Завершив работу над ним, записав его, мы решили прерваться и передохнуть – оставалось записать еще три или четыре куска и отдельные музыкально-шумовые акценты. Мы вышли в другую комнату, широко распахнув для проветривания окно в темную ночную Москву. Нас было четверо: мы с тобой, мой сын Алексей и твой добрый знакомый техник по звукозаписи. Вера угостила нас какими-то легкими закусками, чаем-кофе, было даже немного какого-то вкусного вина…
Мы отдыхали минут 15–20. Вернувшись в «аппаратную», к инструментам, решили прослушать готовое, то, что уже было наработано и записано. С интересом вслушивались в звучание тем, мелодий, голосов…
Я подхожу к самому главному – и у меня не поворачивается язык произнести слова, замирает голос и ручка отказывается писать о тайне, о чуде, о необъяснимом и загадочном, чему мы стали свидетелями.

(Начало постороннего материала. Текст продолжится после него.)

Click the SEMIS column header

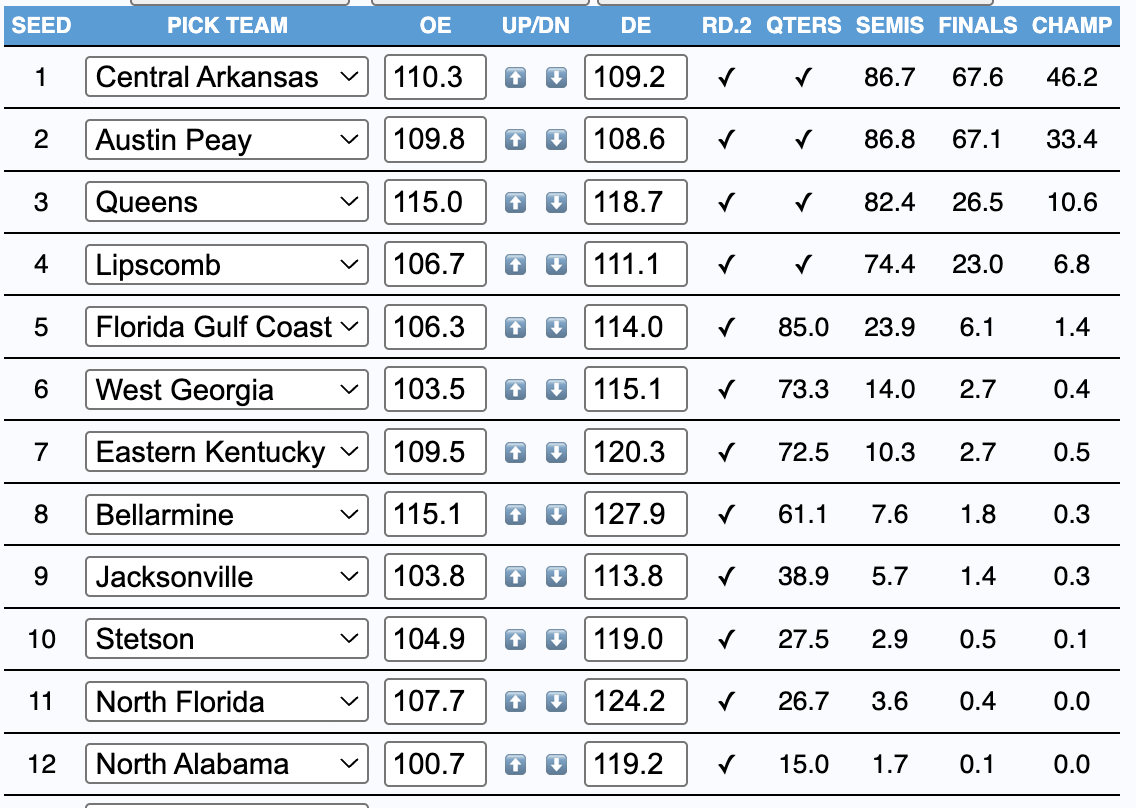point(890,25)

Вместо последнего записанного музыкального куска – «Похороны Шевченко» – была тишина: ты лихорадочно нажал несколько кнопок, прокрутил пленку назад, прослушал еще раз. После последнего номера шла чистая пауза. Окно все так же было распахнуто. За ним была черная ночная тишина. И вдруг в этой черноте за окном прозвучали отголоски записанной мелодии. Это была та же музыка, но звучала она издалека, слегка искаженная, как бы стремительно удаляясь. Ощущение было такое, что словно кто-то или что-то быстро уносило звучащую запись. Все замерли. Мелодия звучала еще несколько секунд, после чего затихла в удалении. «Ну вот – украли», – спокойно сказал ты. Сделал так, словно констатировал факт, в котором не было ничего сверхъестественного и удивительного. В твоем голосе не было ни тени удивления и тем более никакой досады. Боюсь быть неточным, но было сказано тобой что-то вроде того, что, видно, там потребовалась эта музыка и, значит, она там нужнее. Может быть, для того же Володи Шевченко. А значит, не надо жалеть – сейчас попробуем восстановить кусок по памяти и записать так, чтобы было не хуже.
Полчаса, час ты бился над этим номером, в конце концов получилось хорошо, но так, как было записано в тот раз, в том похищенном варианте, – уже не вышло. Видно, действительно так было надо.
Вот такая была история, которую мне хотелось рассказать Вере тогда, прямо у твоего гроба.
Мы часто проходим мимо чудес, которые, мне кажется, бывают в жизни у каждого. Проходим, забывая, не задумываясь, не осознавая подсказок. Может быть, не каждому надо знать об этом случае, но кому-то, наверное, это может помочь. Может быть, твоей Вере. Может быть, кому-то еще.
Я счастлив, что был свидетелем этого чуда, счастлив, что были при этом не только мы с тобой – был свидетелем и мой сын Алексей и тот механик, имени которого я не запомнил.
Так что, привет тебе, Микаэл, Мика, Миша. Смерти нет – ты это знаешь. Есть музыка.